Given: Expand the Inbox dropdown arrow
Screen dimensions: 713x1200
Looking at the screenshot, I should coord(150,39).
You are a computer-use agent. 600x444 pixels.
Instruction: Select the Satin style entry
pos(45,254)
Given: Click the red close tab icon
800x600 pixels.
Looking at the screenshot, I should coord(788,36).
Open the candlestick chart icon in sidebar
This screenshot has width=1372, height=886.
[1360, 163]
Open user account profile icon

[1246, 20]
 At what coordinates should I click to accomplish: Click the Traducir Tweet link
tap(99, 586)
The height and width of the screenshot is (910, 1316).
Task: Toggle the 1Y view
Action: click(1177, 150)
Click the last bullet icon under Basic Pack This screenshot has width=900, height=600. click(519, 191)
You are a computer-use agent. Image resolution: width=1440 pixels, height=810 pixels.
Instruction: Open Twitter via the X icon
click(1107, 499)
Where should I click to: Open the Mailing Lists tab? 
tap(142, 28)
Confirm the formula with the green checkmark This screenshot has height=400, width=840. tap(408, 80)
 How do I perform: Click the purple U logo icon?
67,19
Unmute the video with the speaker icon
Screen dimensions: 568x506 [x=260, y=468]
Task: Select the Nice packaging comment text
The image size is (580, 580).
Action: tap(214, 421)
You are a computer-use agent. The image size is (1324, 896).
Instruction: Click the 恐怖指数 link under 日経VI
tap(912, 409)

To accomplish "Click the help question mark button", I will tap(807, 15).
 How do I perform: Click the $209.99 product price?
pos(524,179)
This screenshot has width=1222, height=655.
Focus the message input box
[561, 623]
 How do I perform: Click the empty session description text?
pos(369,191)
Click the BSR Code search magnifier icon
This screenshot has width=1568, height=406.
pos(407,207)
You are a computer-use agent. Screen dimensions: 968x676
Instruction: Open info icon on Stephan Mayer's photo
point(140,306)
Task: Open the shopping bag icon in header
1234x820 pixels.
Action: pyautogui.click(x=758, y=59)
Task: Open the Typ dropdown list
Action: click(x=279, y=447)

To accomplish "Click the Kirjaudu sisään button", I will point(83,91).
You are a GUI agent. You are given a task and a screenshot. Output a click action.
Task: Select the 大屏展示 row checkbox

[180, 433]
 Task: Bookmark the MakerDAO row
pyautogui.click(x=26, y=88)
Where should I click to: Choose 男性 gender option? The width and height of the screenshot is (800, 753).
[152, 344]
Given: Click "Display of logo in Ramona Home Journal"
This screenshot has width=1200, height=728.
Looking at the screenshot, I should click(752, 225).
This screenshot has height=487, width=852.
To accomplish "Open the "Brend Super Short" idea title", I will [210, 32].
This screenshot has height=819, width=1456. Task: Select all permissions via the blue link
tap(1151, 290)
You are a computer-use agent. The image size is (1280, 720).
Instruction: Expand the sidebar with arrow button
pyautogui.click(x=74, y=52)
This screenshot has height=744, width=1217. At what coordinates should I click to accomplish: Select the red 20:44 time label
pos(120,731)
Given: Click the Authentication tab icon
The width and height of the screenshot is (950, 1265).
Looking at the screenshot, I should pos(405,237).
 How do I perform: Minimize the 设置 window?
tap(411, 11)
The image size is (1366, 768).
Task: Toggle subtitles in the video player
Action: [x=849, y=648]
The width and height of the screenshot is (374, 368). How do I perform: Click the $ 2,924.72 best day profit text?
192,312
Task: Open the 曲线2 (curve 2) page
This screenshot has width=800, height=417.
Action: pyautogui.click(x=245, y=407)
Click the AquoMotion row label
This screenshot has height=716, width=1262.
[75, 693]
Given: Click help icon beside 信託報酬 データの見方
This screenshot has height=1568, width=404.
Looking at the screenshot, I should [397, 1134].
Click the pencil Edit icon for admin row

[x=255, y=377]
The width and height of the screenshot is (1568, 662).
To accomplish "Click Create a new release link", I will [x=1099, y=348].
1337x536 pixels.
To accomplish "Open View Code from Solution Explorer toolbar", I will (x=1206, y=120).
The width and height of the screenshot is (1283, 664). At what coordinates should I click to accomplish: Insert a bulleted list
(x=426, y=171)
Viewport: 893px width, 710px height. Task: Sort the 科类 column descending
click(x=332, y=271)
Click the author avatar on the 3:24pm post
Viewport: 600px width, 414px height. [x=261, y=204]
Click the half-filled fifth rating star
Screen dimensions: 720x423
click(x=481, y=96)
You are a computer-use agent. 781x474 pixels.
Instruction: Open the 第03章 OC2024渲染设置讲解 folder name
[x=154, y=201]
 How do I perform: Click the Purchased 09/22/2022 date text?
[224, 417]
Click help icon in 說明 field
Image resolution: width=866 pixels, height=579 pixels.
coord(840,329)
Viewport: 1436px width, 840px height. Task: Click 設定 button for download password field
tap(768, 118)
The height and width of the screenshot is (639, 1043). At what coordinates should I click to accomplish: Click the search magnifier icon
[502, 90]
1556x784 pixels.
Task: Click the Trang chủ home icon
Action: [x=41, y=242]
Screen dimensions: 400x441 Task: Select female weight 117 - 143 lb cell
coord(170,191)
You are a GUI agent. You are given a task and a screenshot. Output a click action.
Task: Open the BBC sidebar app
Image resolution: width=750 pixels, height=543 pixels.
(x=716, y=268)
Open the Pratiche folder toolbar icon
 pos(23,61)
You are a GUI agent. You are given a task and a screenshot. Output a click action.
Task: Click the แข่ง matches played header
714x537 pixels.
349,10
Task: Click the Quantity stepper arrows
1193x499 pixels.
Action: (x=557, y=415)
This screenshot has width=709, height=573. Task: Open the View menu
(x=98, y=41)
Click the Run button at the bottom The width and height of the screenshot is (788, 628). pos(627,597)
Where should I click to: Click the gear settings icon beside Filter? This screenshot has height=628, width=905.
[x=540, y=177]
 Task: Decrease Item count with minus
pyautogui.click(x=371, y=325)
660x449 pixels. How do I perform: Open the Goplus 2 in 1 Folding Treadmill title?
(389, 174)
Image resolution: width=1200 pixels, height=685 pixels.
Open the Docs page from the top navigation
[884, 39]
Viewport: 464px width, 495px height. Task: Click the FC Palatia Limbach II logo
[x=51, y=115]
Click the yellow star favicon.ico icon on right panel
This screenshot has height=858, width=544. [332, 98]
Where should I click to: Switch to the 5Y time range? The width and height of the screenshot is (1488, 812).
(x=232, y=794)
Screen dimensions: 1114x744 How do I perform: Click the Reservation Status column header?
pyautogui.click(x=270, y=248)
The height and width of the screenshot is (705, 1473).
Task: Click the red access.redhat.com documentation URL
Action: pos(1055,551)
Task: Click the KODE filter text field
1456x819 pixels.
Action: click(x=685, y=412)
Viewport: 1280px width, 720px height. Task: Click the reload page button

TASK DESCRIPTION >>
Your task is to transcribe the listing above in full and exactly.

RESULT FOR THIS TASK >>
Given: Expand the Inbox dropdown arrow
Screen dimensions: 713x1200
Looking at the screenshot, I should coord(150,39).
You are a computer-use agent. 600x444 pixels.
Instruction: Select the Satin style entry
pos(45,254)
Given: Click the red close tab icon
800x600 pixels.
Looking at the screenshot, I should coord(788,36).
Open the candlestick chart icon in sidebar
This screenshot has width=1372, height=886.
[1360, 163]
Open user account profile icon

[1246, 20]
 At what coordinates should I click to accomplish: Click the Traducir Tweet link
tap(99, 586)
The height and width of the screenshot is (910, 1316).
Task: Toggle the 1Y view
Action: click(1177, 150)
Click the last bullet icon under Basic Pack This screenshot has width=900, height=600. click(519, 191)
You are a computer-use agent. Image resolution: width=1440 pixels, height=810 pixels.
Instruction: Open Twitter via the X icon
click(1107, 499)
Where should I click to: Open the Mailing Lists tab? 
tap(142, 28)
Confirm the formula with the green checkmark This screenshot has height=400, width=840. tap(408, 80)
 How do I perform: Click the purple U logo icon?
67,19
Unmute the video with the speaker icon
Screen dimensions: 568x506 [x=260, y=468]
Task: Select the Nice packaging comment text
The image size is (580, 580).
Action: tap(214, 421)
You are a computer-use agent. The image size is (1324, 896).
Instruction: Click the 恐怖指数 link under 日経VI
tap(912, 409)

To accomplish "Click the help question mark button", I will tap(807, 15).
 How do I perform: Click the $209.99 product price?
pos(524,179)
This screenshot has width=1222, height=655.
Focus the message input box
[561, 623]
 How do I perform: Click the empty session description text?
pos(369,191)
Click the BSR Code search magnifier icon
This screenshot has width=1568, height=406.
pos(407,207)
You are a computer-use agent. Screen dimensions: 968x676
Instruction: Open info icon on Stephan Mayer's photo
point(140,306)
Task: Open the shopping bag icon in header
1234x820 pixels.
Action: pyautogui.click(x=758, y=59)
Task: Open the Typ dropdown list
Action: click(x=279, y=447)

To accomplish "Click the Kirjaudu sisään button", I will point(83,91).
You are a GUI agent. You are given a task and a screenshot. Output a click action.
Task: Select the 大屏展示 row checkbox

[180, 433]
 Task: Bookmark the MakerDAO row
pyautogui.click(x=26, y=88)
Where should I click to: Choose 男性 gender option? The width and height of the screenshot is (800, 753).
[152, 344]
Given: Click "Display of logo in Ramona Home Journal"
This screenshot has width=1200, height=728.
Looking at the screenshot, I should click(752, 225).
This screenshot has height=487, width=852.
To accomplish "Open the "Brend Super Short" idea title", I will [210, 32].
This screenshot has height=819, width=1456. Task: Select all permissions via the blue link
tap(1151, 290)
You are a computer-use agent. The image size is (1280, 720).
Instruction: Expand the sidebar with arrow button
pyautogui.click(x=74, y=52)
This screenshot has height=744, width=1217. At what coordinates should I click to accomplish: Select the red 20:44 time label
pos(120,731)
Given: Click the Authentication tab icon
The width and height of the screenshot is (950, 1265).
Looking at the screenshot, I should pos(405,237).
 How do I perform: Minimize the 设置 window?
tap(411, 11)
The image size is (1366, 768).
Task: Toggle subtitles in the video player
Action: [x=849, y=648]
The width and height of the screenshot is (374, 368). How do I perform: Click the $ 2,924.72 best day profit text?
192,312
Task: Open the 曲线2 (curve 2) page
This screenshot has width=800, height=417.
Action: pyautogui.click(x=245, y=407)
Click the AquoMotion row label
This screenshot has height=716, width=1262.
[75, 693]
Given: Click help icon beside 信託報酬 データの見方
This screenshot has height=1568, width=404.
Looking at the screenshot, I should [397, 1134].
Click the pencil Edit icon for admin row

[x=255, y=377]
The width and height of the screenshot is (1568, 662).
To accomplish "Click Create a new release link", I will [x=1099, y=348].
1337x536 pixels.
To accomplish "Open View Code from Solution Explorer toolbar", I will (x=1206, y=120).
The width and height of the screenshot is (1283, 664). At what coordinates should I click to accomplish: Insert a bulleted list
(x=426, y=171)
Viewport: 893px width, 710px height. Task: Sort the 科类 column descending
click(x=332, y=271)
Click the author avatar on the 3:24pm post
Viewport: 600px width, 414px height. [x=261, y=204]
Click the half-filled fifth rating star
Screen dimensions: 720x423
click(x=481, y=96)
You are a computer-use agent. 781x474 pixels.
Instruction: Open the 第03章 OC2024渲染设置讲解 folder name
[x=154, y=201]
 How do I perform: Click the Purchased 09/22/2022 date text?
[224, 417]
Click help icon in 說明 field
Image resolution: width=866 pixels, height=579 pixels.
coord(840,329)
Viewport: 1436px width, 840px height. Task: Click 設定 button for download password field
tap(768, 118)
The height and width of the screenshot is (639, 1043). At what coordinates should I click to accomplish: Click the search magnifier icon
[502, 90]
1556x784 pixels.
Task: Click the Trang chủ home icon
Action: [x=41, y=242]
Screen dimensions: 400x441 Task: Select female weight 117 - 143 lb cell
coord(170,191)
You are a GUI agent. You are given a task and a screenshot. Output a click action.
Task: Open the BBC sidebar app
Image resolution: width=750 pixels, height=543 pixels.
(x=716, y=268)
Open the Pratiche folder toolbar icon
 pos(23,61)
You are a GUI agent. You are given a task and a screenshot. Output a click action.
Task: Click the แข่ง matches played header
714x537 pixels.
349,10
Task: Click the Quantity stepper arrows
1193x499 pixels.
Action: (x=557, y=415)
This screenshot has width=709, height=573. Task: Open the View menu
(x=98, y=41)
Click the Run button at the bottom The width and height of the screenshot is (788, 628). pos(627,597)
Where should I click to: Click the gear settings icon beside Filter? This screenshot has height=628, width=905.
[x=540, y=177]
 Task: Decrease Item count with minus
pyautogui.click(x=371, y=325)
660x449 pixels. How do I perform: Open the Goplus 2 in 1 Folding Treadmill title?
(389, 174)
Image resolution: width=1200 pixels, height=685 pixels.
Open the Docs page from the top navigation
[884, 39]
Viewport: 464px width, 495px height. Task: Click the FC Palatia Limbach II logo
[x=51, y=115]
Click the yellow star favicon.ico icon on right panel
This screenshot has height=858, width=544. [332, 98]
Where should I click to: Switch to the 5Y time range? The width and height of the screenshot is (1488, 812).
(x=232, y=794)
Screen dimensions: 1114x744 How do I perform: Click the Reservation Status column header?
pyautogui.click(x=270, y=248)
The height and width of the screenshot is (705, 1473).
Task: Click the red access.redhat.com documentation URL
Action: pos(1055,551)
Task: Click the KODE filter text field
1456x819 pixels.
Action: click(x=685, y=412)
Viewport: 1280px width, 720px height. Task: Click the reload page button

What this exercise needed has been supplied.